Tutorial

How to set up an MCP server for Claude and Cursor (beginner-friendly, 2026)

MCP is everywhere in 2026 but most tutorials assume you already know what a server is. This guide starts from zero, ships a real working server, and walks you through wiring it to Claude, Cursor and Antigravity.

May 18, 202614 min readCruxBit Team

We've written about [[mcp-explained-2026|what MCP is and why it matters]]. This post is the other half — actually building one. By the end you'll have a working MCP server in TypeScript that exposes a tool, a resource and a prompt, and it'll be wired into Claude Desktop, Cursor, and Antigravity. Total time: about an hour, including reading.

Who this is for

Anyone who can run `npm install` and read TypeScript. You don't need to know what a JSON-RPC framing protocol is. By the end you'll have built one without ever having to think about it.

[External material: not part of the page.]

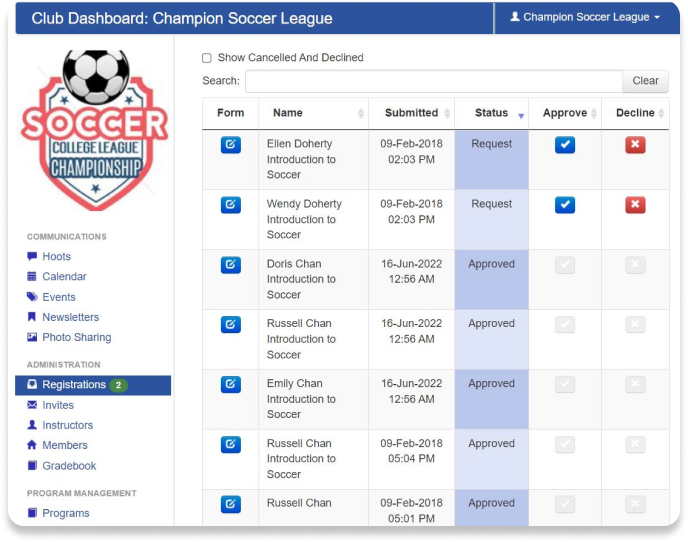
Task: Clear the search field with Clear button
Action: pos(645,81)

1. Mental model in 30 seconds

MCP — who talks to whom
┌─────────────┐    JSON-RPC over stdio / SSE / WebSocket
│ MCP CLIENT  │◄─────────────────────────────────────────►┌─────────────┐
│ (Claude,    │                                           │ MCP SERVER  │
│  Cursor,    │    list_tools, call_tool,                 │ (yours)     │
│  Antigrav…) │    list_resources, read_resource,         │             │
│             │    list_prompts, get_prompt               │   Tools     │
│             │                                           │   Resources │
│             │                                           │   Prompts   │
└─────────────┘                                           └─────────────┘
       │                                                          │
       │  The CLIENT decides when to call. The SERVER             │
       │  exposes the menu. The LLM inside the client             │
       │  picks from the menu when it needs to.                   │
       └──────────────────────────────────────────────────────────┘

Three things a server can offer: tools (functions the LLM can call), resources (data the client can attach to context), and prompts (templated user-invokable instructions). You don't need all three. Start with tools — that's where 90% of the value lives.

2. Prerequisites

  • Node.js 20+ installed (node -v to check)
  • An MCP client to test against (Claude Desktop is the easiest)
  • A text editor (VS Code, Cursor, whatever)

3. Scaffold the project

bash
mkdir my-first-mcp && cd my-first-mcp
npm init -y
npm install @modelcontextprotocol/sdk zod
npm install -D typescript @types/node tsx
npx tsc --init

Open the generated tsconfig.json and confirm "target": "ES2022", "module": "NodeNext", "moduleResolution": "NodeNext". Set "outDir": "./dist".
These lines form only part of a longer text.